Numa das obras que nos legou este missionário consta a tradução para Latim de um relato escrito em Persa por um cristão nascido em Deli, filho de um português. Chamava-se Diogo Mendes e foi testemunha ocular da invasão de Deli pelas tropas de Nader Shah. Esses trabalhos foram remetidos maioritariamente para um certo Kratzenstein, professor de medicina em Copenhaga, e em parte para o orientalista e geógrafo francês A. H. Anquetil-Duperron (1731-1805). Este último, elogiaria o valor e a importância das obras, especialmente as de geografia, num discurso perante os seus pares da Academia Francesa das Ciências. Parte dos manuscritos de Copenhaga acabariam por ser adquiridos pelo estudioso berlinense Johann Bernoulli, que os mandaria imprimir e publicar entre 1768-1791. Muitos outros trabalhos de Joseph Tieffentaller existirão ainda certamente, inéditos, algures em Paris e Copenhaga. Entretanto, acredita-se que uma considerável parte do valioso trabalho deste tirolês tenha sido consumido pelas chamas, juntamente com o restante espólio da sua antiga residência em Lucknow, aquando do motim de 1857.
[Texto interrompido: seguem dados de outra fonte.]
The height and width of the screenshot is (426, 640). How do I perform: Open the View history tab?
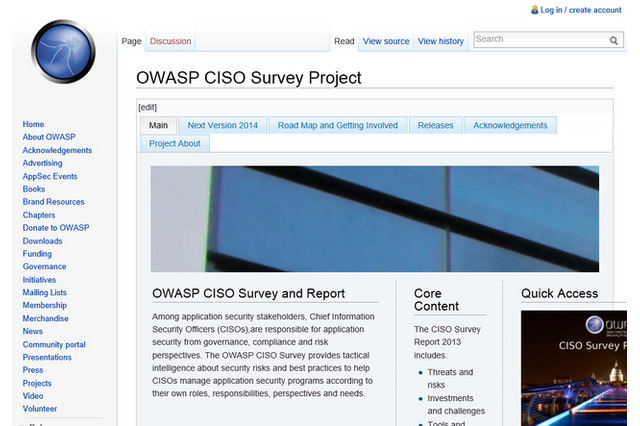[440, 41]
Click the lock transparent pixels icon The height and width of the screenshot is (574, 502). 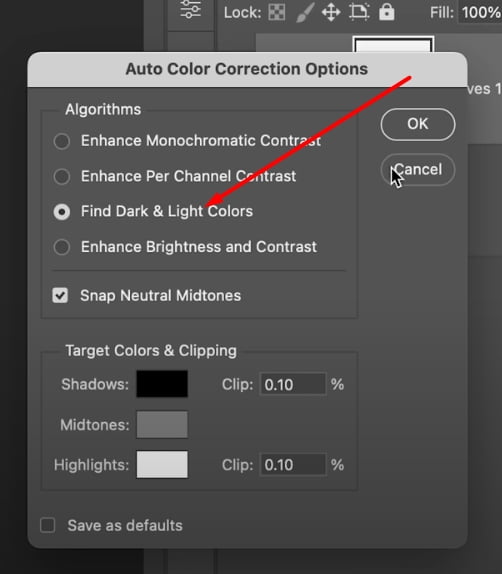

Destaque-se aqui a sua “Descriptio Indiæ”, uma descrição circunstancial das 22 províncias da Índia, suas cidades, fortalezas e cidades de menor importância, juntamente com uma declaração exacta das posições geográficas. Esta obra contém ainda um grande número de mapas e esboços desenhados pelo punho de Tieffentaller. “Os Louvores da Virgem e de Outros Santos”, a tradução para Persa da “Canção das Três Crianças”, um estudo acerca da possibilidade da existência de um Cristianismo na Índia anterior à chegada dos portugueses e ainda uma série de artigos sobre o curso do Ganges, são algumas das suas obras cujo paradeiro se desconhece.
Em 1778, Joseph Tieffentaller é-nos descrito em Agra como “velho e decadente”, mas apesar da aparência frágil o tirolês era ainda capaz de pregar e administrar os sacramentos com grande vitalidade. Coube-lhe a incumbência de, em 1781, confiar a estranhos a afamada Missão de Agra que durante tantos anos estivera nas mãos dos jesuítas. Tarefa que, em boa verdade, cumpriu com enorme relutância… Os carmelitas que vieram tomar as rédeas do labor apostólico surpreenderam-no a vender algumas propriedades da Igreja. Arrecadar fundos para que pudesse viajar para Oudh, era o suposto objectivo de tal acto; porém, logo suspeitaram os frades ser aquela uma forma de empobrecer o património da Missão e, dessa forma, embaraçar os novos administradores. Fosse qual fosse o objectivo, Tieffentaller sabia que era impossível continuar a viver em Agra e por isso Lucknow permanece como o local de residência até à data da sua morte, em 1785, estando o seu corpo sepultado (como já aqui foi dito) no Cemitério Padritola, em Agra. Carlos Sommervogel afirma ter procurado em vão a data do falecimento do eminente jesuíta, expressando surpresa pelo facto do seu nome não aparecer, “depois de 1770”, nos catálogos referentes aos missionários “originários da Alta Alemanha”.